Nonsensical battle tactics from the natives, great stuff though.


----------



## DotCommunist (Feb 24, 2015)

is it me or does floki just get people pregnant then do this whole 'What have we done- this is terrible I fear many things' *mad eyes* then fuck off to battle.

CSA on that man


----------



## Manter (Feb 24, 2015)

marshall said:


> Nonsensical battle tactics from the natives, great stuff though.
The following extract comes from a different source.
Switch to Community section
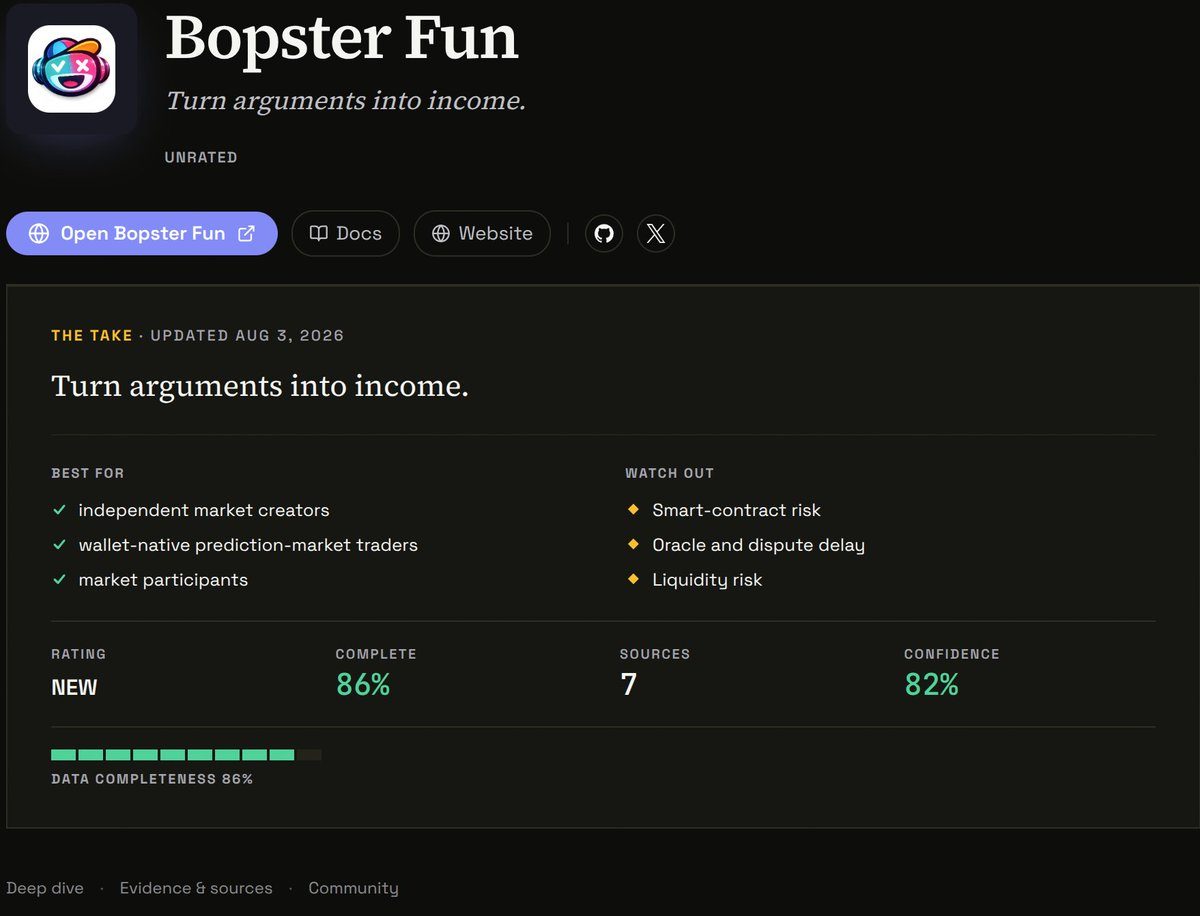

The whole 'I see no bridge... Attack' 'why are they attacking them? Hang on, there's no bridge!' Thing was batshit


----------



## Manter (Feb 24, 2015)

DotCommunist said:


> is it me or does floki just get people pregnant then do this whole 'What have we done- this is terrible I fear many things' *mad eyes* then fuck off to battle.
> 
> CSA on that man


'You are too reasonable'


----------



## DotCommunist (Feb 24, 2015)

I just like his mad intensity allied with a mercurial dangerous edge. Was it season 2 where some of them converted to christianity and he was all 'You have denied your gods in front of a company of men. How now will you find Valhalla?'

lol pwnt


----------



## Manter (Feb 24, 2015)

He's supposed to be possessed by spirits isn't he? Wasn't that explained in series 1....  (I use the term loosely )


----------



## marshall (Feb 24, 2015)

Thought the way he eyed the crown was quite ominous too, roll on ep2.


----------



## DotCommunist (Mar 11, 2015)

some spectacular post battle parenting from Ragnar this week.


----------



## DotCommunist (Mar 11, 2015)

also: agriculture and infidelity. This series.


----------



## marshall (Mar 11, 2015)

Tough love, for sure.

It's the idiotic battle tactics of the English that I'm having trouble with, let's defend from a...bowl, where we can be at the mercy of a dozen well-placed archers. Enjoying the Rasputin-like figure back home too.


----------



## DotCommunist (Mar 11, 2015)

old aethelstan. The spirit of Horn haunts that old roman bath


----------



## Miss Caphat (Mar 13, 2015)

Manter said:


> 'You are too reasonable'



see, this is why I don't like him! I think he reminds me of some "eccentric" ex-bf's, and I see through his dark, brooding, tortured weirdo act to the man-child inside*

* when I'm possibly reading way too much into a t.v. character


----------



## DotCommunist (Mar 13, 2015)

tbf to floki I think he genuinely is tapped in the head rather than just pretending for to get laid. I mean, everyone thinks he's a dick. Even Ragnars mugging him off now.


----------



## Miss Caphat (Mar 13, 2015)

Season 3 has been excellent so far, imo.


----------



## DotCommunist (Mar 13, 2015)

I did like how mr one-arm was like 'VALHALLA DEATH' and the saxons just shot arrows into him. But then like an old dog with one last lunge left he came forward and earned a battlefield death! Allfather welcomes another etc etc


----------



## trabuquera (Mar 13, 2015)

DotCommunist said:


> also: agriculture and infidelity. This series.


 
Nobody can pull off the combo Wessex mud smear + pagan braiding + telly lipgloss look like our Lagertha.
Still loving this series to death (ha!) and I don't care any more if that's wrong or right.


----------



## marshall (Mar 14, 2015)

Did the Princess just piss on Ragnar...but, really, what a moving, beautiful-looking last ep.


----------



## sim667 (Mar 19, 2015)

Miss Caphat said:


> Season 3 has been excellent so far, imo.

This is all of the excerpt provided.